Intenção e resultado

Punir em excesso pode ser socialmente tão desestruturante quanto deixar de punir

Como sempre, Contardo Calligaris levantou questões interessantíssimas em sua coluna da última quinta (28), na qual sustenta que a conduta dos torcedores brasileiros que postaram vídeos em que ridicularizam russos não se distingue da do skinhead que massacra um travesti nem da dos jovens de Brasília que atearam fogo a um índio nos anos 90. “En passant”, e com a elegância usual, ele me recrimina por ter, em texto publicado no domingo (24), minimizado o “erro” dos torcedores.

Respondendo a uma pergunta que o próprio Contardo se fez na coluna, penso, sim, que ele exagera, tanto nas comparações como na gravidade que conferiu ao episódio.

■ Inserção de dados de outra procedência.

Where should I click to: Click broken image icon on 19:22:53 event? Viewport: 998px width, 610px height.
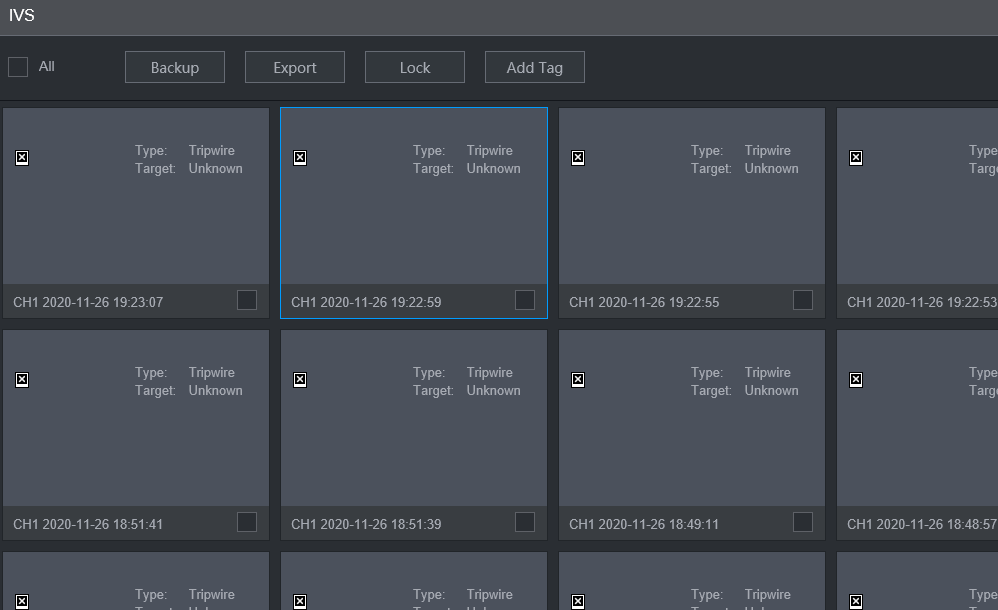pos(856,158)
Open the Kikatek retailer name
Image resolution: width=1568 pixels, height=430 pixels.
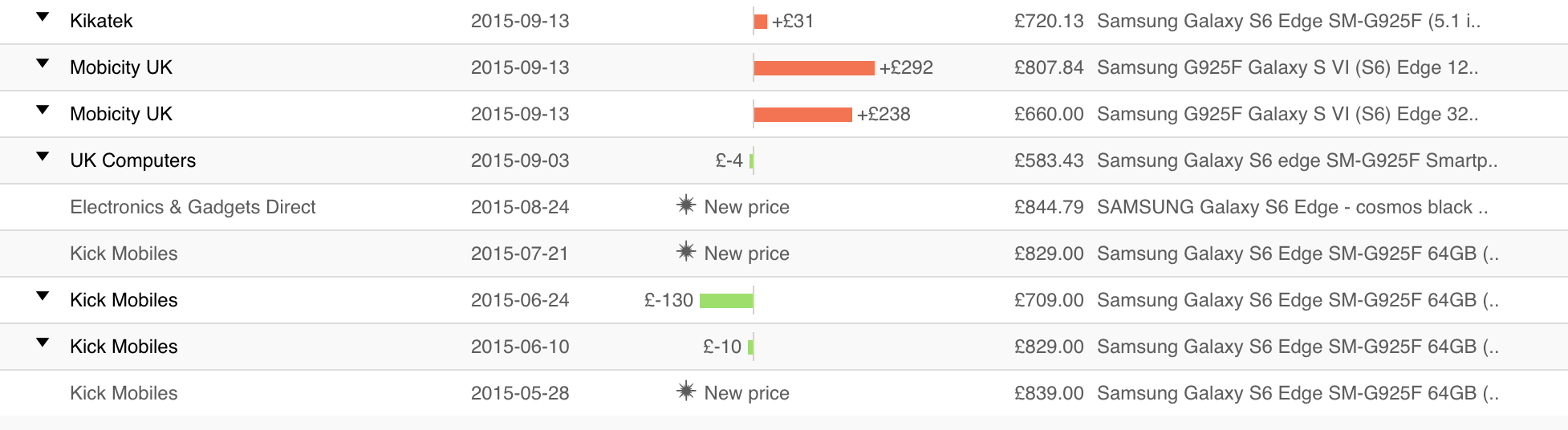(101, 21)
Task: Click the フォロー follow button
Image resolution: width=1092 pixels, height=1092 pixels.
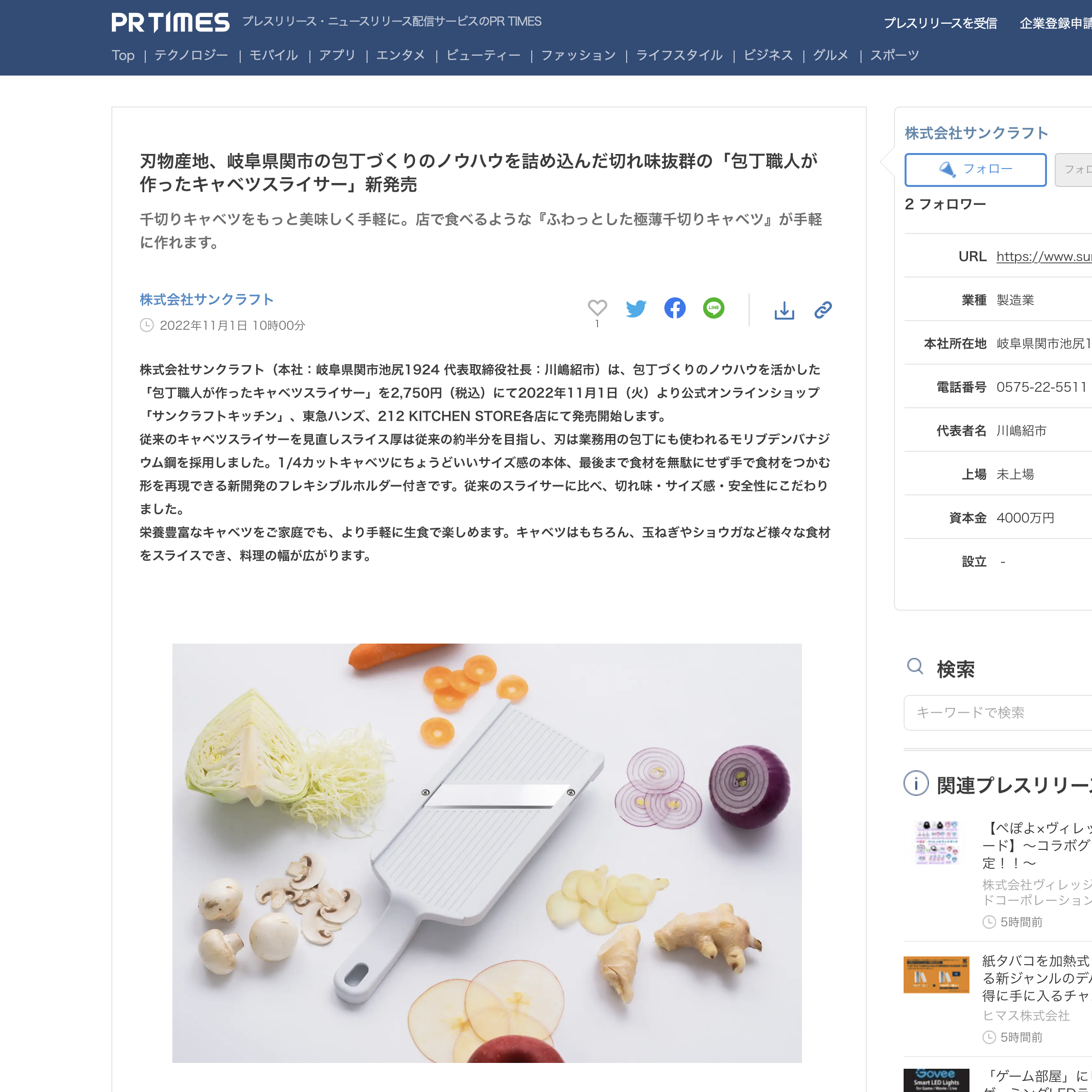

Não discordo da avaliação de que a atitude dos torcedores contém o germe dos piores fascismos, mas, se há uma esfera em que não podemos perder a cabeça, é a de atribuir responsabilidades e distribuir punições. E vale lembrar aqui que o linchamento moral a que os perpetradores que aparecem nos vídeos estão sendo submetidos já é uma forma de sanção.

Punir em excesso pode ser socialmente tão desestruturante quanto deixar de punir. Se o castigo vem de qualquer jeito, não há motivo para eu não trapacear. Não é por outra razão que os sistemas de justiça penal se baseiam numa matriz que leva em conta a intenção do réu no instante do crime e o resultado de sua ação.

Se considerássemos só o resultado, teríamos de punir o motorista que atropela o pedestre sem querer com o mesmo rigor que castigamos o assassino que tira a vida da vítima para roubar-lhe a carteira. Se considerássemos só a intenção, o mundo teria de ser uma imensa cadeia, pois todos já desejamos fazer coisas horríveis com quem nos chateou.

Minha impressão é a de que meu amigo Contardo, ao enfatizar demais o aspecto moral do comportamento dos torcedores e ignorar que os danos materiais causados às vítimas foram pequenos, acaba abrindo o flanco para as cruzadas moralistas, que são uma face dos fascismos que queríamos evitar.